Are 3D homes the solution to the housing shortage sweeping America and a way to build sustainably as well? One company seems to think so and is working to prove it: the construction technology company Icon, a leader in large-scale 3D printing, recently announcement partnered with Lennar home builder to build the world’s largest 3D printed home community. Lennar, one of the nation’s largest home builders, is an investor in Austin-based Icon’s recent $ 207 million funding round and the collaboration brings the two companies closer together.
The project breaks land in 2022 in the Austin area and will include 100 single-story homes co-designed by renowned architectural firm Bjarke Ingles Group.
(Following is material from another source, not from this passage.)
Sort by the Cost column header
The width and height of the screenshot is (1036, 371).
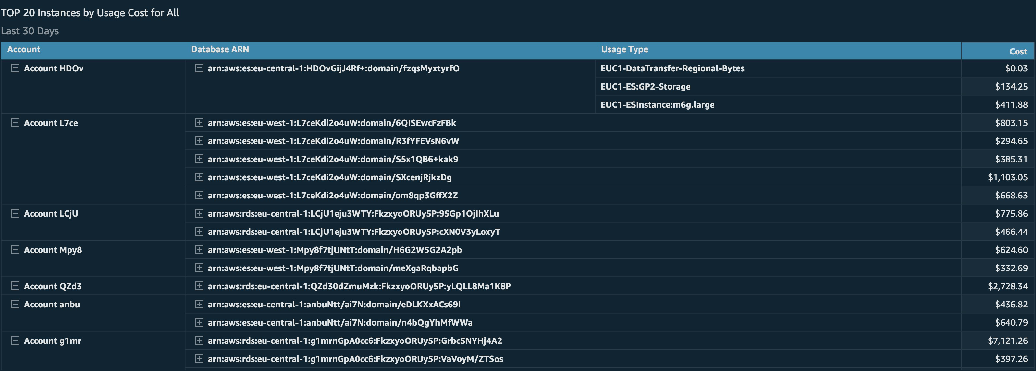pos(1018,51)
Icon’s new Austin development will build on its Vulcan 3D printer. It is a machine that produces a cement-based mixture called Lavacrete. The company says Vulcan “produces resilient, energy efficient homes faster than conventional construction methods with less waste and more design freedom, on schedule and on budget for construction projects.” These homes can measure up to 3,000 square feet and last as long and even longer than properties built using standard construction methods. Lavacrete, according to Icon, combined with other advanced materials can withstand extreme weather conditions and can help keep homes intact in the event of a natural disaster.
Icon has already built two dozen 3D printed houses and structures in the United States and Mexico and claims that number is the most comprehensive of any construction technology company. Last summer, for example, a homeless man named Tim Shea become the first person to live in a 3D printed house, which Icon built using Vulcan. The 400 square foot property is in Community First! Village of Austin, which provides permanent affordable housing for people coming out of homelessness.
Icon co-founder and CEO Jason Ballard said in a statement that “Icon exists as a response to the global housing crisis and to put our technology at the service of the world.” He goes on to say, “The United States faces a shortfall of around 5 million new homes, so there is a deep need to quickly increase supply without compromising on quality, beauty or sustainability, and this is exactly the strength of our technology.
Innovations in 3D printed housing could be a game-changer for productivity, according to Taylor Marr, deputy chief economist at the real estate brokerage and research firm. Rougefin. “The construction industry has lagged behind most other industries in terms of productivity growth, getting more homes with the same number of construction workers,” he says. “Labor shortages have always been a challenge for large home builders, and the current job market has only exacerbated that challenge. “
However, Marr adds that the scale of Icon’s Austin community is small overall in the face of a five million housing shortage, making the housing market increasingly unaffordable. “Nonetheless, it’s a step in the right direction and, if successful, it could be rolled out across the country,” he says.